An anti-pesticide manifesto [PDF] from the Pesticide Action Network North America (PANNA) has recently made a few headlines in big papers and nabbed a feature on an NPR member station with claims that “children today are sicker than they were a generation ago” and that pesticides are a “key driver” of the increase in childhood disorders such as “childhood cancers … autism, birth defects, and asthma.” The news reports almost invariably describe the tome in scientific terms without mentioning that it’s self published and not peer reviewed and contains no new data or information. The stories do not fail, however, to mention autism and to mention it early.
The PANNA authors pin their autism claim in part on the much written-about “autism epidemic.” While environmental factors might play some role in a small portion of the increase in autism, as I argue here, the general consensus appears to be that diagnostic substitution and enhanced awareness and recognition are the main drivers. Regardless of whether a genuine increase exists and what environmental factors are key to it, very little published evidence suggests a link between autism diagnoses and pesticide exposures. Yet the two keep popping up together in articles that sensationalize a relationship or posit one from research that doesn’t address autism at all.
Autism, though, sells. It sells stories, it gets attention, it attracts clicks. So let’s take a look at what they’re selling you.

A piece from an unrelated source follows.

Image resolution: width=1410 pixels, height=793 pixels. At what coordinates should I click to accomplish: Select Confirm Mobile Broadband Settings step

The PANNA report mentions autism 58 times but focuses on it only in one short section of its 40 pages. In this section, called “The Science,” the authors cite a handful of published reports, not all of them studies. One paper is a scientific op-ed of sorts that gained fame for asserting that “10 chemicals”–gotta love numbered lists–need attention in the context of autism, which sounds great except…hardly any of them had been linked to autism in any way. Against the backdrop of this editorial, the authors of the PANNA report then go on to list eight other studies they claim support an autism-pesticide link (I note here that the term “pesticide” is used loosely to encompass herbicides, fungicides, and insecticides). In four of eight cases, they simply mischaracterize the studies they cite.
Among the eight studies, an original research study they reference is a 2006 report assessing links between a pesticide, chlorpyrifos , and developmental delays (not diagnosed autism) in urban-dwelling families. Chlorpyrifos was introduced in 1965 and widely used in households until it was banned in 2001 for home use. It remains in wide use in agriculture. A second study the PANNA authors cite was a 2007 article describing prenatal agricultural exposure to several compounds, including chlorpyrifos. Those investigators found no link between chlorpyrifos and endpoints that were similar to those of 2006 study, but did identify an association between another chemical and pervasive developmental disorders (again, not diagnosed autism). So far, we’ve got two reports with conflicting results that don’t involve diagnosed autism.

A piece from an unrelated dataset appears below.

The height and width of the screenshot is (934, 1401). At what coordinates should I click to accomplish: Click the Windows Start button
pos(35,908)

The PANNA group then lists what they call a “trio of US studies” from 2012 that “examined links between environmental exposures among parents (including but not limited to pesticides) and the incidence of autism among their children.” The studies in question didn’t examine those links at all and don’t mention pesticides or even environment; the authors of those reports might be surprised to see how their work has been described. All three are genetics studies. One group described finding a greater rate of spontaneous mutations passed along from fathers compared to mothers and that accumulation of these mutations was associated with the dad’s age. Another found an association between an epilepsy-related gene variant and autism. The third identified two other gene variants that are risk factors for autism. These studies weren’t about pesticides and autism and they did not “examine links” in the way described. A fourth study the PANNA authors cite, also from 2012, was another genetics study that confirmed an association between father’s age and accumulated mutations and was not a study of pesticides.

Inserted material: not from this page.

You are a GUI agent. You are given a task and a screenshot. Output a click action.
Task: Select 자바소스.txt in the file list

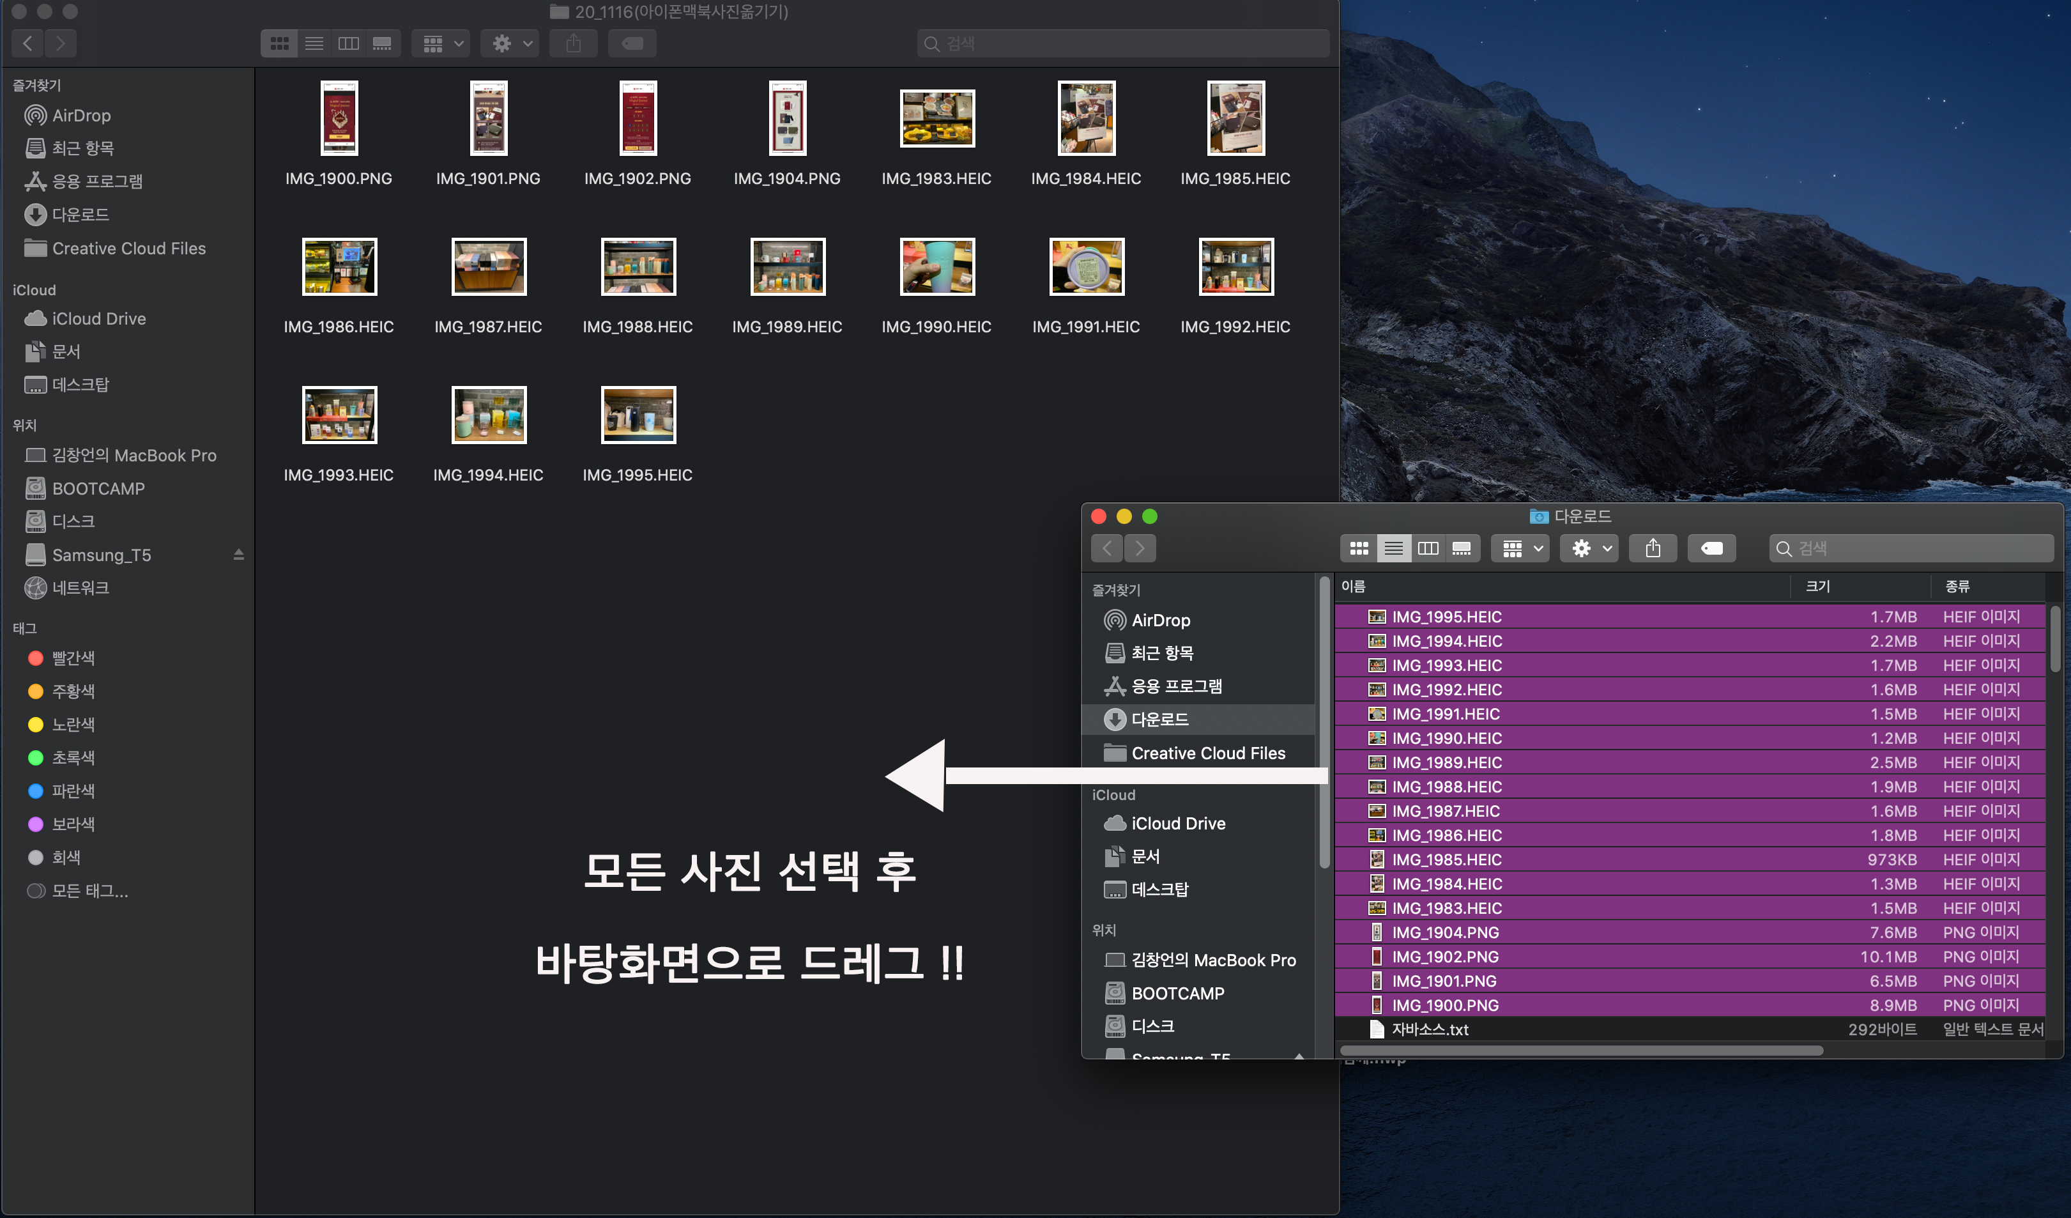pos(1430,1029)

Finally, the PANNA report cites, as its last pillar in its “pesticides as key drivers of autism” argument, a 2012 paper proposing a hazy network between autism and a mishmash of high-fructose corn syrup consumption, mercury, organophosphates, and a host of other chemophobia bugbears. But that paper was a review and contained no new data. At the time of its publication, I analyzed its rationales and conclusions and found that the arguments fell apart from the word go. The authors’ response to that critique and my response to them are here.